Comparing Two Independent Samples :: SAS/STAT(R) 13.1 User's Guide

Comparing Two Independent Samples

Subsections:

Tests in the NPAR1WAY Procedure
Tests in the FREQ Procedure

SAS/STAT software provides several nonparametric tests for location and scale differences for two independent samples.

When you perform these tests, your data should consist of a random sample of observations from two different populations. Your goal is to compare either the location parameters (medians) or the scale parameters of the two populations. For example, suppose your data consist of the number of days in the hospital for two groups of patients: those who received a standard surgical procedure and those who received a new, experimental surgical procedure. These patients are a random sample from the population of patients who have received the two types of surgery. Your goal is to decide whether the median hospital stays differ for the two populations.

Tests in the NPAR1WAY Procedure

The NPAR1WAY procedure provides the following location tests: Wilcoxon rank sum test (Mann-Whitney U test), median test, Savage test, and Van der Waerden (normal scores) test.
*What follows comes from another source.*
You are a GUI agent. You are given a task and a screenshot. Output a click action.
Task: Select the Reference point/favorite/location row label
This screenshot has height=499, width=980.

Note that the Wilcoxon rank sum test can also be obtained from the FREQ procedure. PROC NPAR1WAY provides Hodges-Lehmann estimation of the location shift between two samples, including asymptotic (Moses) and exact confidence limits.

In addition, PROC NPAR1WAY produces the following tests for scale differences: Siegel-Tukey test, Ansari-Bradley test, Klotz test, and Mood test. PROC NPAR1WAY also provides the Conover test, which can be used to test for differences in both location and scale.

Additionally, PROC NPAR1WAY provides tests that use the input data observations as scores, enabling you to produce a wide variety of tests. You can construct any scores for your data with the DATA step, and then PROC NPAR1WAY computes the corresponding linear rank test. You can directly analyze the raw data this way, producing the permutation test known as Pitman’s test.

When data are sparse, skewed, or heavily tied, the usual asymptotic tests might not be appropriate. In these situations, exact tests might be suitable for analyzing your data. The NPAR1WAY procedure can produce exact p-values for all of the two-sample tests for location and scale differences.

See Chapter 69: The NPAR1WAY Procedure, for details, formulas, and examples of these tests.

Tests in the FREQ Procedure

The FREQ procedure provides nonparametric tests that compare the location of two groups and that test for independence between two variables.

The situation in which you want to compare the location of two groups of observations corresponds to a table with two rows. In this case, the asymptotic Wilcoxon rank sum test can be obtained by using SCORES=RANK in the TABLES statement and by looking at either of the following:

the Mantel-Haenszel statistic in the list of tests for no association. This is labeled as “Mantel Haenszel Chi-Square,” and PROC FREQ displays the statistic, the degrees of freedom, and the p-value. To obtain this statistic, specify the CHISQ option in the TABLES statement.
the CMH statistic 2 in the section on Cochran-Mantel-Haenszel statistics. PROC FREQ displays the statistic, the degrees of freedom, and the p-value. To obtain this statistic, specify the CMH2 option in the TABLES statement.

When you test for independence, the question being answered is whether the two variables of interest are related in some way. For example, you might want to know if student scores on a standard test are related to whether students attended a public or private school. One way to think of this situation is to consider the data as a two-way table; the hypothesis of interest is whether the rows and columns are independent. In the preceding example, the groups of students would form the two rows, and the scores would form the columns. The special case of a two-category response (Pass/Fail) leads to a $2 \times 2$ table; the case of more than two categories for the response (A/B/C/D/F) leads to a $2 \times c$ table, where c is the number of response categories.

For testing whether two variables are independent, PROC FREQ provides Fisher’s exact test. For a $2 \times 2$ table, PROC FREQ automatically provides Fisher’s exact test when you specify the CHISQ option in the TABLES statement. For a $2 \times c$ table, use the FISHER option in the EXACT statement to obtain the test.

See Chapter 40: The FREQ Procedure, for details, formulas, and examples of these tests.